▶ [Supplied passage]

● ● ● ●

SAXification using the jmotif.lib.jar on a hadoop cluster

184 views
Skip to first unread message

vaske maskinsen

unread,
Sep 13, 2012, 9:55:56 AM9/13/12
to jmotif-...@googlegroups.com
Hi everyone,

I am trying to SAXify timeseries using the jmotif.lib.jar on a hadoop cluster. Locally SAX conversion was straightforward and worked well. However, on the hadoop cluster (I use Apache Pig to speak with it) the needed classes are not found...
=> Error: java.lang.ClassNotFoundException: edu.hawaii.jmotif.datatype.TSException
I tried to add all available versions of the jar to my build-path but that doesn't make any difference.
Any suggestions what the problem could be? Should I build the jar file myself? How can I do that?

All help is very welcome.
Greets,
Vaske

Pavel Senin

unread,
Sep 13, 2012, 10:15:10 AM9/13/12
to jmotif-...@googlegroups.com
Hi there:

I'm sorry, I didn't put this info online. The code depends on some Hackystat code I have used for convenience. That code is jarred in the lib/hackystat/ folder of the trunk, see it here <http://code.google.com/p/jmotif/source/browse/#svn%2Ftrunk%2Flib%2Fhackystat>. 

Sorry.
--
Mahalo, Pavel.

Pavel Senin

unread,
Sep 13, 2012, 10:20:49 AM9/13/12
to jmotif-...@googlegroups.com
I would guess, that it is better for you to build your own jar packing all things together along with the up-to date code. 
You will need to checkout trunk, install needed packages (ant and junit), and run Ant with jar.build.xml: 'ant -f jar.build.xml', if code builds, then you can modify jar.build.xml to unjar Hackystat code into temp folder and jar it back together with jmotif.

I will put that script to SVN a bit later if you can wait.
--
Mahalo, Pavel.

Pavel Senin

unread,
Sep 13, 2012, 3:15:16 PM9/13/12
to jmotif-...@googlegroups.com
well, you need more jars to build jmotif

        <!-- The compile classpath  -->
<path id="compile.classpath">
<fileset file="${env.JUNIT_HOME}/junit-${junit.version}.jar" />
<fileset file="${env.FINDBUGS_HOME}/lib/annotations.jar" />
<fileset file="${env.WEKA_HOME}/weka.jar" />
<fileset dir="${lib.dir}/hackystat" />
</path>
 
you'll need findugs, weka and hackystat libs to compile it.

● ● ● ●

▶ [Extracted records]
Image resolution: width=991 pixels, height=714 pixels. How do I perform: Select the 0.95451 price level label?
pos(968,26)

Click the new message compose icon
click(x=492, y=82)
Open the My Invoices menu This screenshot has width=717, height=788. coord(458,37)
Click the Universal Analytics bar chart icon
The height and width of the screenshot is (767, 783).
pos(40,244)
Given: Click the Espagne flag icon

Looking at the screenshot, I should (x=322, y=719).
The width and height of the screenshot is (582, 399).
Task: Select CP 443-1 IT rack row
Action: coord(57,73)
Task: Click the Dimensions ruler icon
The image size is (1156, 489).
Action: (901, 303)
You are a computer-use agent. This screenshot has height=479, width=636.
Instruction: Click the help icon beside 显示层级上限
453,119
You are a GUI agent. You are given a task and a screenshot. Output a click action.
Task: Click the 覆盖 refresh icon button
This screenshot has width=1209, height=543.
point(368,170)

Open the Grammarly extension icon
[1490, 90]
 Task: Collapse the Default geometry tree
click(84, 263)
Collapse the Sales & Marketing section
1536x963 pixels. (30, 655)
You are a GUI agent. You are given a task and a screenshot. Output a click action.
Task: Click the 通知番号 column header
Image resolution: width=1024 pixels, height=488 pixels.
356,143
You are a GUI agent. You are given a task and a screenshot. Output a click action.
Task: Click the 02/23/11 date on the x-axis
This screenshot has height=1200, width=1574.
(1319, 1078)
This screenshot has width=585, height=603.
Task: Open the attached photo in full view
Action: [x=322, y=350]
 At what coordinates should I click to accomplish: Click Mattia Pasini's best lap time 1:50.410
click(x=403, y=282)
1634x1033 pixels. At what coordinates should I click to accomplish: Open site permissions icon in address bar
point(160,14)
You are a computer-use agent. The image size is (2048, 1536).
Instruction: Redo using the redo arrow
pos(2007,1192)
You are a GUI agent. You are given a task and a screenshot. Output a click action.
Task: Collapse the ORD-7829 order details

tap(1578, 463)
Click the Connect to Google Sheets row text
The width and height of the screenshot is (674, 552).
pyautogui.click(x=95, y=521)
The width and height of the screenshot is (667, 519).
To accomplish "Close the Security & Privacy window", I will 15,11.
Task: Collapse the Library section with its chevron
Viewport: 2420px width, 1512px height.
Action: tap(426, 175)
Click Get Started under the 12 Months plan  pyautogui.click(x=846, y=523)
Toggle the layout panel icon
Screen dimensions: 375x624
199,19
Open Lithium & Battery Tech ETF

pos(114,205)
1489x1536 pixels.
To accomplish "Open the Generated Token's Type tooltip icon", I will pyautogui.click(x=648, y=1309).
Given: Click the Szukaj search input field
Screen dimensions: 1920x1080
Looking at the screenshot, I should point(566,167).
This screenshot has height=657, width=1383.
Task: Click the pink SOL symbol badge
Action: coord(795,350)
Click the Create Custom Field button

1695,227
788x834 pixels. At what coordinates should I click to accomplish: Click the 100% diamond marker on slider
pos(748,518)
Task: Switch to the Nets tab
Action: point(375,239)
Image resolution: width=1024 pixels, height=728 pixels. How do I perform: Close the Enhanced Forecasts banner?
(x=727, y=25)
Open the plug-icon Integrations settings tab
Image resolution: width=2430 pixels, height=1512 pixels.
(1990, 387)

● ● ● ●

▶ [To do]
a - Answer these questions about the jmotif thread:
(i) What error did Vaske get on the Hadoop cluster?
(ii) In which folder of the trunk is the Hackystat code jarred?
(iii) Which packages does Pavel say to install before running Ant?
b - Please repeat the jmotif thread between "I am trying" and "are not found...", inclusive.

▶ [Solutions for each task]
a -
(i) java.lang.ClassNotFoundException: edu.hawaii.jmotif.datatype.TSException
(ii) lib/hackystat/
(iii) ant and junit

b -
I am trying to SAXify timeseries using the jmotif.lib.jar on a hadoop cluster. Locally SAX conversion was straightforward and worked well. However, on the hadoop cluster (I use Apache Pig to speak with it) the needed classes are not found...